Nancy Chedid est née à New York, mais son défunt mari est d’origine libanaise, même s’il avait la nationalité américaine. Ils vivaient ensemble avec leurs trois fils à Boston quand la maladie s’est déclarée. «Mon mari, écrit-elle, a senti qu’il n’avait plus longtemps à vivre. ‘‘Nan, me dit-il, si quelque chose devait m’arriver, je voudrais que tu prennes les enfants et que vous viviez avec ma famille au Liban’’». Une promesse, une promesse «sacrée», une promesse tenue, et c’est sans doute à son défunt mari que Nancy Chedid dédie ce livre. «Mon âme est illuminée de souvenirs de toi».
La vie s’installe
Décliné en douze chapitres accompagnés de photographies en couleurs, le livre s’ouvre sur une scène typiquement libanaise, ou du moins perçue comme telle dans les souvenirs éloignés des bancs scolaires, issue du cœur des montagnes: la production du plat traditionnel qu’est le kishik. Immédiatement, le lecteur, surtout libanais, ressent la crainte d’un déroulement successif d’histoires clichés pour montrer la fascination usée qu’exercent ces pratiques ancestrales du pays sur les étrangers. Une crainte qui avait déjà été perçue dès les premières lignes du livre, du prologue même, emmêlant les cimes enneigées des montagnes aux plages bercées de soleil, le son des cloches à l’appel du muezzin et aux nuits beyrouthines scintillantes!
Mais, progressivement, la vie s’installe, au rythme du quotidien, au détour des mots. La fascination et l’étrangeté premières du lieu s’estompent, fort heureusement, pour laisser la place à un rythme journalier, pétri de scènes pittoresques, de découvertes humaines, d’humour, d’ironie, guidé toujours par un œil nouveau, saisissant tous les détails et les bizarreries des habitants. Les histoires se déroulent, compilées avec minutie et attention, comme dans les pages intimes d’un journal, par peur de les oublier avec le temps ou de voir s’évanouir les impressions ressenties au moment même. Vivant à Jbeil, Nancy Chedid raconte son expédition à Tannourine et la première rencontre avec la neige, ses premières expériences avec les feux d’artifice et les habitudes qui en découlent entre ciel illuminé et vacarme, la familiarisation avec le concept de «mahal», de «subermarket» du coin, la lettre «p» n’existant pas en arabe, les cours de guitare de son fils et toutes les aventures hospitalières et chaleureuses qui peuvent survenir en route. «Maman, demande-t-il, penses-tu qu’une telle chose aurait pu arriver aux Etats-Unis?». Avant que j’aie pu composer une réponse logique, celle-là est sortie du cœur: «Chéri, je pense que cela n’aurait pas pu avoir lieu n’importe où ailleurs».

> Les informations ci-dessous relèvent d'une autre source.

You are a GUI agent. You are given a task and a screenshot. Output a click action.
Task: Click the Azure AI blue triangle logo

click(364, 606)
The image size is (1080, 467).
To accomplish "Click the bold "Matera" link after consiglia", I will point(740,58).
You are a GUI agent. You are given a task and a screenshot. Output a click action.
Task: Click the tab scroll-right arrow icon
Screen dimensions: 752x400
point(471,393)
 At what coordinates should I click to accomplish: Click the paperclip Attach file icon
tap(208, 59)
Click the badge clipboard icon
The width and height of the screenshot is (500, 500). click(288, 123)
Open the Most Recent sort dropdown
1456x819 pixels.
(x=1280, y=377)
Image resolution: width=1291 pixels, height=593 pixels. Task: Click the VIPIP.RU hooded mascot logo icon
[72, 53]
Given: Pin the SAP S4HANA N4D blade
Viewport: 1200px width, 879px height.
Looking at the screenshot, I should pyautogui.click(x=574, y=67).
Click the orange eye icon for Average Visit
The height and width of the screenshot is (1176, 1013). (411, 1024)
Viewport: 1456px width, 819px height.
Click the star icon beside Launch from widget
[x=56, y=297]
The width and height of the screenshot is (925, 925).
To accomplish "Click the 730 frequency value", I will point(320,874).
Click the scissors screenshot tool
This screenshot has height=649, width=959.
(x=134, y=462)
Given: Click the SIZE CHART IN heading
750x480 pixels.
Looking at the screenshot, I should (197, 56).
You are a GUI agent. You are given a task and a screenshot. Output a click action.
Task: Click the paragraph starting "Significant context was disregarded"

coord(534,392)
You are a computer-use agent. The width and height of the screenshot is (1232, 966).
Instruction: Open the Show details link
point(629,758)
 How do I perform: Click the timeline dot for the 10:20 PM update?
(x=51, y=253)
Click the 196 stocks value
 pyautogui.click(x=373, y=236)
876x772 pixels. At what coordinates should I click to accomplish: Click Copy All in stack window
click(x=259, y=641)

Avec tendresse et espièglerie, elle effeuille sa vie au Liban, la vie de ceux qui l’entourent, qu’elle croise en chemin ou qu’elle se contente d’apercevoir. Parmi les scènes les plus décapantes et réalistes à la fois, celle où le balcon se transforme en siège de théâtre pour ausculter le va-et-vient des passants ou les habitudes des voisins d’en face, ou cet autre chapitre qui narre le combat du citoyen, durant des jours et des semaines, autour de l’eau, la pénurie d’eau, les citernes, les démarches auprès de la municipalité… une entrée de plain-pied dans la vie quotidienne qui renvoie le lecteur d’un coup à toutes ces heures perdues pour assurer le minimum vital… La vie s’installe et continue, épicée toujours par les découvertes d’une nouvelle vie. Jusqu’à quand? Nancy Chedid est consciente de ce délai dès le début: «Et j’espère que je me rappellerai de ces jours resplendissants parce que, avec le temps, toutes ces merveilles autour de moi seraient cachées par le manteau de la familiarité. De cela, je suis certaine… Mais je peux me tromper…».
Nayla Rached
Bio en bref
Nancy Chedid, médecin, musicienne, pédagogue, environnementaliste et écrivaine, a contribué à The Boston Globe et diverses autres publications scientifiques. Son fils aîné, Georges, fraîchement sorti de l’école secondaire, a fourni plusieurs des photographies qui illustrent ce livre.